*** Records provided ***

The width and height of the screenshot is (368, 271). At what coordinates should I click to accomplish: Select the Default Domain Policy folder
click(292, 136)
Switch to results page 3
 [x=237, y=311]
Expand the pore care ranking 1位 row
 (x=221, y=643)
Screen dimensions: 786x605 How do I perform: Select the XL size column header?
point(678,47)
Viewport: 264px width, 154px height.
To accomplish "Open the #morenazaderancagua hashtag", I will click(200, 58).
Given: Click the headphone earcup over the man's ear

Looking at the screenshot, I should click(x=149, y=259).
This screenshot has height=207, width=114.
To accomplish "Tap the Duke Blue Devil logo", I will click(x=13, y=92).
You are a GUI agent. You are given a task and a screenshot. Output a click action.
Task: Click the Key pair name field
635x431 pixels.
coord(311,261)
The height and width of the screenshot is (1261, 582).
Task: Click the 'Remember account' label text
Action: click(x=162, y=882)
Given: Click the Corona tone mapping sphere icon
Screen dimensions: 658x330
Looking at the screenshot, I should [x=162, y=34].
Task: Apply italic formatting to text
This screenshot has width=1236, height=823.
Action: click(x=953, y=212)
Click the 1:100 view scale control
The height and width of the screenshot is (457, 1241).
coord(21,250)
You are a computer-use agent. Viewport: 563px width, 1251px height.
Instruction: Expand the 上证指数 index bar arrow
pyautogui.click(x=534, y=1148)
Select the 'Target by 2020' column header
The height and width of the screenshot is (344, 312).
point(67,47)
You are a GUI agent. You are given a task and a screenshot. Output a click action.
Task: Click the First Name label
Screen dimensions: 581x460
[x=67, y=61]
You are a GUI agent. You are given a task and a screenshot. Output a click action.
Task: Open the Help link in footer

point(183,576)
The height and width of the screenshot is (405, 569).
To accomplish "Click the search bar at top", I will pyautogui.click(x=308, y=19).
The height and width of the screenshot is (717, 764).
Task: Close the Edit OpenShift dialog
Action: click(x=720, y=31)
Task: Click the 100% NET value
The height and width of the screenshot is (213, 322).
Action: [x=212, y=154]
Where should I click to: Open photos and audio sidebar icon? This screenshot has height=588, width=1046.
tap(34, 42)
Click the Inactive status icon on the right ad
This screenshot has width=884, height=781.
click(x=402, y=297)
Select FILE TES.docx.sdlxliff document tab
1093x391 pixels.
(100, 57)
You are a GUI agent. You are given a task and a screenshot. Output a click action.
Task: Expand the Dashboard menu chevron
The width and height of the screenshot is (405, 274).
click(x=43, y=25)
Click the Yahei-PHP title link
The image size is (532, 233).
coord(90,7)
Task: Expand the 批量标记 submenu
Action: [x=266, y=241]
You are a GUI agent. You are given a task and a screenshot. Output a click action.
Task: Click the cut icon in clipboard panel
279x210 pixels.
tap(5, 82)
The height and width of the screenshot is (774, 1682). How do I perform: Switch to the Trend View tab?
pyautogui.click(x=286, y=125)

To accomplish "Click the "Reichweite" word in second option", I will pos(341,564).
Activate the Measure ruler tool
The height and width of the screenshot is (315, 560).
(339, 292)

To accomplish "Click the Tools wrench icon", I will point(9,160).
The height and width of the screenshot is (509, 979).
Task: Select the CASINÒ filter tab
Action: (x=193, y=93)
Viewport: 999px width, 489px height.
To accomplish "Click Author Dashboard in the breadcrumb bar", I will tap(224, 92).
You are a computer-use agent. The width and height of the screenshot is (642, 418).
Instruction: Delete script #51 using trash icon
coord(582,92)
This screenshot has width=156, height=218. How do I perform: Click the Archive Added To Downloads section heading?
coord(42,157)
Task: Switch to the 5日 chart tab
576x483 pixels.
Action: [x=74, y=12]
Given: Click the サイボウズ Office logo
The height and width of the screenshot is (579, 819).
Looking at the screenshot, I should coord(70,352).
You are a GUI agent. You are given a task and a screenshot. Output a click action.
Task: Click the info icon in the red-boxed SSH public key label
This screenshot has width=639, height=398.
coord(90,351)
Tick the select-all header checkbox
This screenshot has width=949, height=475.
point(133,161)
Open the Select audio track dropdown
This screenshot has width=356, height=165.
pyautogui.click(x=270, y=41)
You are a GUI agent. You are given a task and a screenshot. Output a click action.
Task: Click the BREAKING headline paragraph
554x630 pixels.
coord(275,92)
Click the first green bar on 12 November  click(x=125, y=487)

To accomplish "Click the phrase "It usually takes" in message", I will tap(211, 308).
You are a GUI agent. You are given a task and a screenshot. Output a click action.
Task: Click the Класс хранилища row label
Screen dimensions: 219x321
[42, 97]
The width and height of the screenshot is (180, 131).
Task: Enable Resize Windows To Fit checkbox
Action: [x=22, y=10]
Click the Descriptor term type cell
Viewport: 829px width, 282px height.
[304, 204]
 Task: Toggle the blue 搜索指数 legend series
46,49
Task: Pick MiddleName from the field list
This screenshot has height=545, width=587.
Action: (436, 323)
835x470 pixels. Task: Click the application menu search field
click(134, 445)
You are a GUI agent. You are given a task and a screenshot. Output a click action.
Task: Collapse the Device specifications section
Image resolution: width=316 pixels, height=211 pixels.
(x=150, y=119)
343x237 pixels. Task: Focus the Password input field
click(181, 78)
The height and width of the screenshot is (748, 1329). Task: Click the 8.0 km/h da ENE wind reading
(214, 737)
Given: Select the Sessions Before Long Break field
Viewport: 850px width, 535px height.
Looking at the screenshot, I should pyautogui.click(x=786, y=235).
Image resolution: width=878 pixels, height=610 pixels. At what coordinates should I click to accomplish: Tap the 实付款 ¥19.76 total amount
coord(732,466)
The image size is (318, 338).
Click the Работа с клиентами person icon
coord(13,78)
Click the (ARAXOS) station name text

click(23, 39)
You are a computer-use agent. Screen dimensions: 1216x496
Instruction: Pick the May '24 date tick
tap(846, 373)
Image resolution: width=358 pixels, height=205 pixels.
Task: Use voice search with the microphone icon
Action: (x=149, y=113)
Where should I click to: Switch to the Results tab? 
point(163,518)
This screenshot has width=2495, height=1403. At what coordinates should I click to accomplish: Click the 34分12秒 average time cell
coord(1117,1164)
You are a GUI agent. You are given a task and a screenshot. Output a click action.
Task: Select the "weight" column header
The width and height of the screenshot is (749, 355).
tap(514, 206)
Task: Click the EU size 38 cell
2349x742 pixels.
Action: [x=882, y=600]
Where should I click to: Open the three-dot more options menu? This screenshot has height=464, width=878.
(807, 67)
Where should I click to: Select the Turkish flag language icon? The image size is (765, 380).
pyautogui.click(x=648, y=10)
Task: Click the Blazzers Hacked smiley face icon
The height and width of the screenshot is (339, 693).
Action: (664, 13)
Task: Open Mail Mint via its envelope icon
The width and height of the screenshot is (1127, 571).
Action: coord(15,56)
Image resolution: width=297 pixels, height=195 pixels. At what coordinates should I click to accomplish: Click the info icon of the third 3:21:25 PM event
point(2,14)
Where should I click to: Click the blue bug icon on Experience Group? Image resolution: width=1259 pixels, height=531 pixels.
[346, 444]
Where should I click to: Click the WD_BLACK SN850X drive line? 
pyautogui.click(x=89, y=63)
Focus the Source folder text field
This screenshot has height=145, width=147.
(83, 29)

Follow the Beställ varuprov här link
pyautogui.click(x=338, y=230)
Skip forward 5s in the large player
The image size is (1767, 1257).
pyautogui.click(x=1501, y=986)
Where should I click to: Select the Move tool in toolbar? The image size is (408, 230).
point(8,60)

***

Turn the items from the line containing "Task: Pick MiddleName from the field list" through the line containing "should pyautogui.click(x=786, y=235).", inclusive, into a Markdown table with the columns Row and Line, leaving out any blank lines.

| Row | Line |
|---|---|
| 1 | Task: Pick MiddleName from the field list |
| 2 | This screenshot has height=545, width=587. |
| 3 | Action: (436, 323) |
| 4 | 835x470 pixels. Task: Click the application menu search field |
| 5 | click(134, 445) |
| 6 | You are a GUI agent. You are given a task and a screenshot. Output a click action. |
| 7 | Task: Collapse the Device specifications section |
| 8 | Image resolution: width=316 pixels, height=211 pixels. |
| 9 | (x=150, y=119) |
| 10 | 343x237 pixels. Task: Focus the Password input field |
| 11 | click(181, 78) |
| 12 | The height and width of the screenshot is (748, 1329). Task: Click the 8.0 km/h da ENE wind reading |
| 13 | (214, 737) |
| 14 | Given: Select the Sessions Before Long Break field |
| 15 | Viewport: 850px width, 535px height. |
| 16 | Looking at the screenshot, I should pyautogui.click(x=786, y=235). |